You can find a link to Apple’s Inclusion and Diversity page from the bottom of Apple.com for a summary of the company’s core values. Apple’s approach is summarized nicely there:
Across Apple, we’ve strengthened our long-standing commitment to making our company more inclusive and the world more just. Where every great idea can be heard. And everybody belongs.
Apple’s Shared Values page is also a great resource for understanding employment at the company.
This isn’t just PR speak for Apple. The company releases annual updates on its efforts to hire diversely, and it puts its money where its mouth is with programs intended to give voice to women and people of color in technology.
So why is Apple giving Garcia Martinez a great big pass?
Facebook isn’t the problem
Regardless of what you think about Facebook, it’s the reputation of Antonio Garcia Martinez specifically that should raise concerns about how this hire was approved by Apple.

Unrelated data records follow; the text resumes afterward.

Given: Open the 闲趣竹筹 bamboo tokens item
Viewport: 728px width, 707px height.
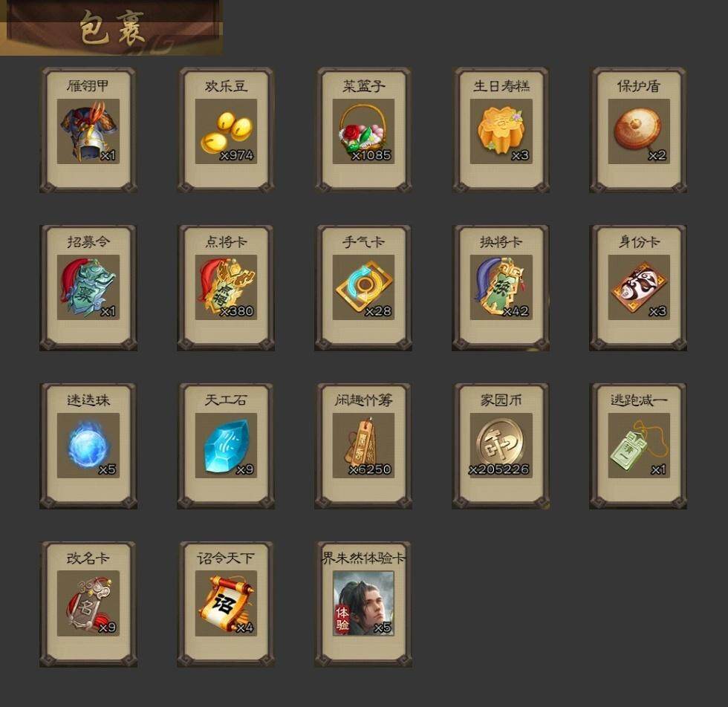Looking at the screenshot, I should 363,446.
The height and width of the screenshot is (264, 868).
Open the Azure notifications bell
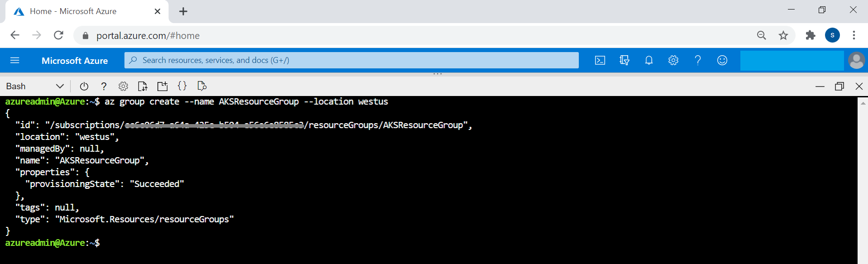[649, 60]
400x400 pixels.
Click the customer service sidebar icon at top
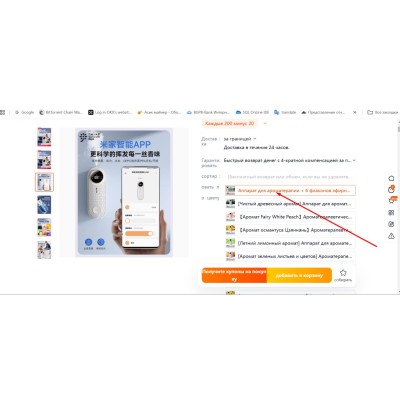click(391, 178)
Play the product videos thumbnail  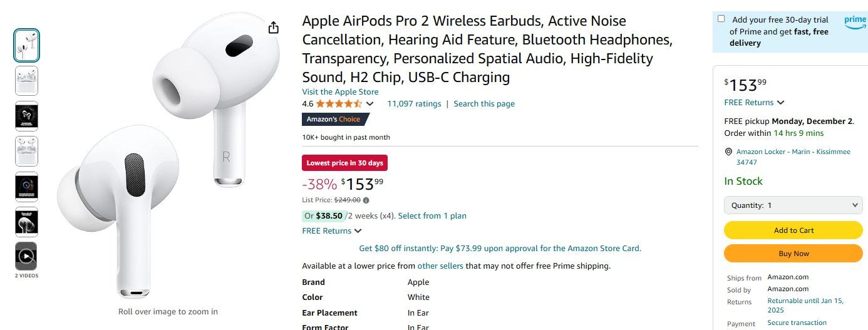click(x=26, y=256)
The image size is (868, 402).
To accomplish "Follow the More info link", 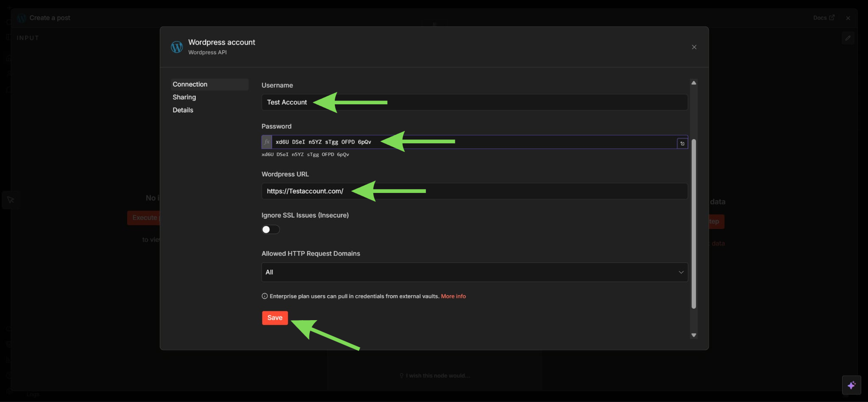I will tap(453, 296).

A simple online search tells you all you need to know about AGM, and it comes from their tell-all book about Silicon Valley. You don’t even need to read the book yourself to get the gist of the problem with Antonio Garcia Martinez at Apple.

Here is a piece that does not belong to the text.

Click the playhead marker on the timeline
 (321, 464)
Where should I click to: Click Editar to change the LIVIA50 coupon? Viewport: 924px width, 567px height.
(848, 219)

When covering an excerpt from AGM’s tell-all, Gizmodo included this disclaimer to warn readers about the contents of the book:
Before we launch into it, however, an important note: Martinez delights in describing the bad behavior and questionable conduct of places like Facebook, but he’s guilty of exactly the same kind of dickishness. His treatment of women is particularly awful—he describes women in the Bay Area as “soft and weak” with “self-regarding entitlement feminism”—and the book is peppered with casual homophobia and misogyny. (A nice example from page 33: “Whether it be a Breathalyzer or a banana, you can’t make eye contact with a man while going down on something. It’s too weird.”)
In their own words
Computer scientist and Sanford instructor Chip Huyen wrote about AGM in a blog post in March 2019 called “A simple reason why there aren’t more women in tech – we’re okay with misogyny.” In their piece, Huyen gives more specific examples of AGM’s views, not caught on a hot mic or a drunk DM, but written and edited for publishing.

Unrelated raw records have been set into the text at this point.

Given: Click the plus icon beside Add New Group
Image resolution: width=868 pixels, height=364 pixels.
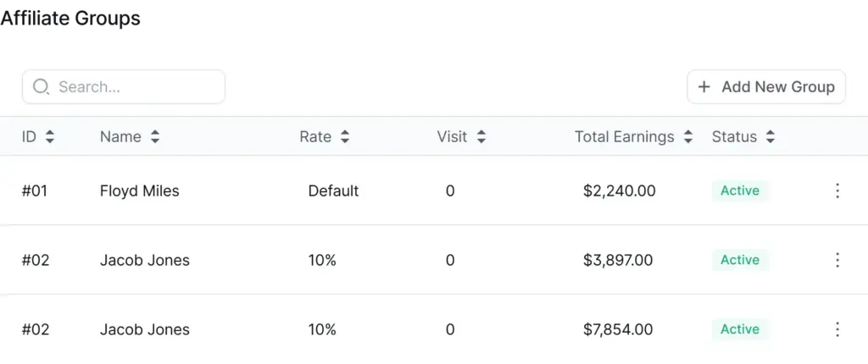Looking at the screenshot, I should click(704, 87).
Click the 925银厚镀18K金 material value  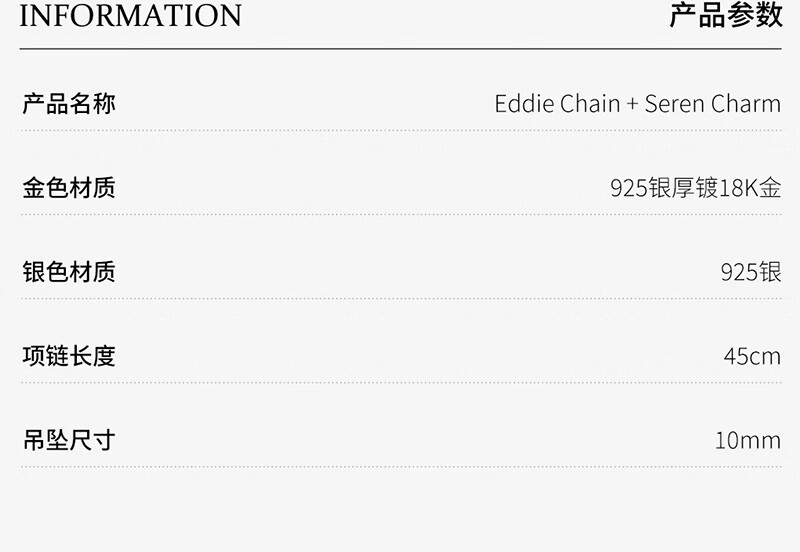tap(695, 188)
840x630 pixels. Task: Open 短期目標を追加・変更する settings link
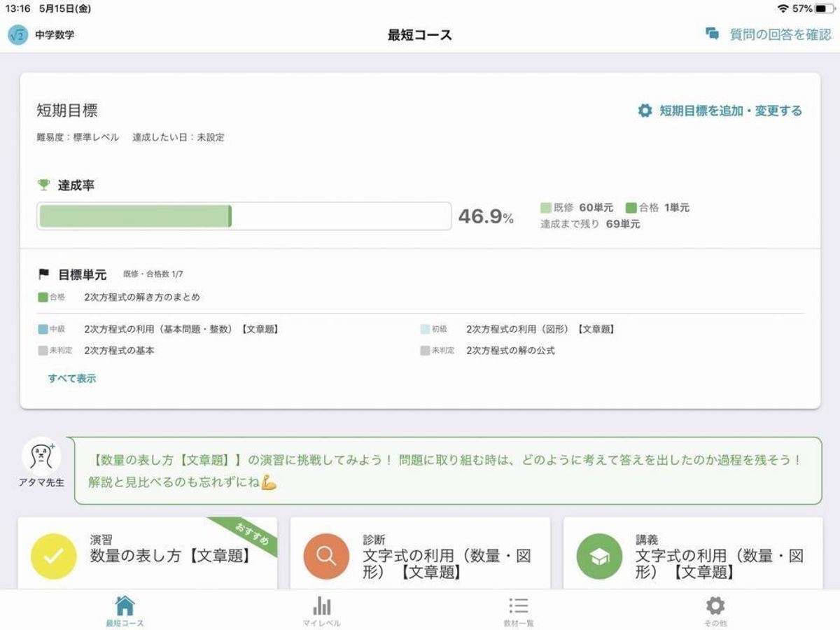729,111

Apple’s new App Store ad team member:
“Most women in the Bay Area are soft and weak, cosseted and naive despite their claims of worldliness, and generally full of shit. They have their self-regarding entitlement feminism, and ceaselessly vaunt their independence, but the reality is, come the epidemic plague or foreign invasion, they’d become precisely the sort of useless baggage you’d trade for a box of shotgun shells or a jerry can of diesel.”
“PMMess, as we’ll call her, was composed of alternating Bézier curves from top to bottom: convex, then concave, and then convex again, in a vertical undulation you couldn’t take your eyes off of. Unlike most women at Facebook (or in the Bay Area, really) she knew how to dress; forties-style, form-fitting dresses from neck to knee were her mainstay. Her blond hair was offset by olive skin, and bright blue eyes shone like headlights from her neotenic face.”
Read more from Huyen’s blog post to get a clear picture of the new Apple Ads Platform product engineer.
We’ve reached out to Apple for comment on hiring AGM, given its published viewpoints, and we’ll update if we hear back. Surely, App Store ad performance isn’t more important for Apple than company values of inclusiveness. Imagine working under someone with these views despite being an employee at Apple.